Uttering a few final words of congratulations, the crowd of newspapermen dispersed. Nell accompanied Miles to his office, with Mr. Higgins and Mr. Flack trotting dutifully behind them.

Miles waited until they were inside, with the door shut and Nell comfortably seated on the fringe-skirted sofa, to drop his affectation of connubial warmth. “I believe Cowgill was murdered at a brothel in Whitechapel,” he said.

Both Mr. Higgins and Mr. Flack went ashen at the news. They remained standing in front of Miles, utterly at a loss.

Miles leaned back against the edge of his desk, facing his two underlings. “The boy who brought Cowgill’s severed tongue round on Wednesday, he spoke with you, Flack, did he not?”

Mr. Flack recovered himself enough to dart an apprehensive look at Nell, plainly doubting the propriety of uttering the words brothel and severed tongue in the presence of a lady.

“You may speak freely,” Miles told him. “I have no secrets from my wife.”

Nell glanced up from removing her sampler from her workbag, meeting her new husband’s eyes. Her heart stopped for a beat, just as it had when he’d covered her hand with his. She was sure it was only more playacting. Nevertheless…

Partners, he’d said yesterday in Whitechapel.

She had the feeling he meant it.

“Er, yes, sir,” Mr. Flack answered.

“What else can you tell me about him?” Miles asked.

“Only that he was a street urchin,” Mr. Flack said. “He claimed a beggar woman in Blackfriars gave him a penny to see it delivered to you.”

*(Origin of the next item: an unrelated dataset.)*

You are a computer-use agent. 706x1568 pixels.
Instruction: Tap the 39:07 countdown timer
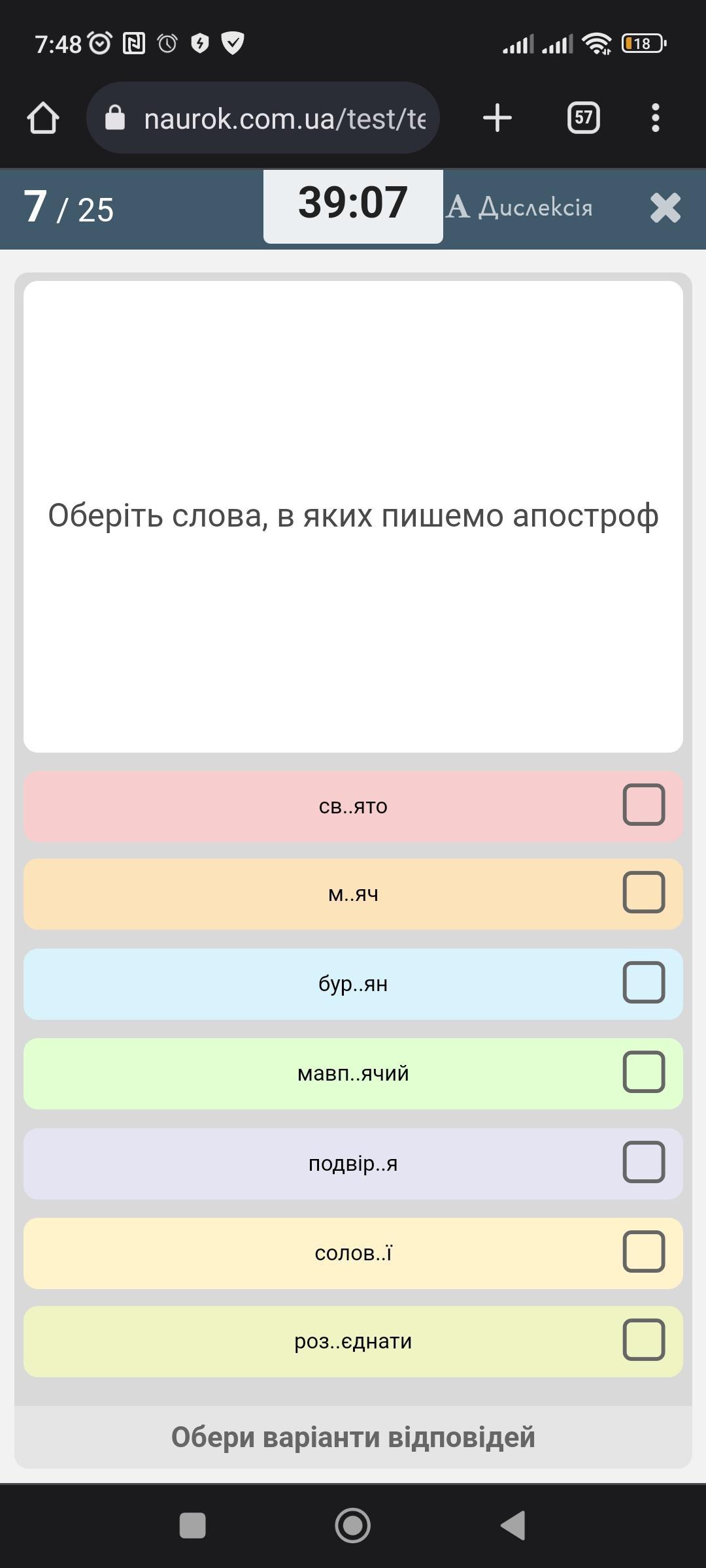pos(353,204)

“To me?” Miles asked. “By name?”

“ ‘To him what’s the editor in charge of the paper,’ I believe the boy said,” Flack replied.

Miles nodded. “I thought as much.”

Mr. Higgins gave Nell a look similar to the one that Mr. Flack had given her. His disapproval at her remaining in the room to hear such talk was evident. “If you know where he was murdered and by whom,” he said to Miles, “then why—”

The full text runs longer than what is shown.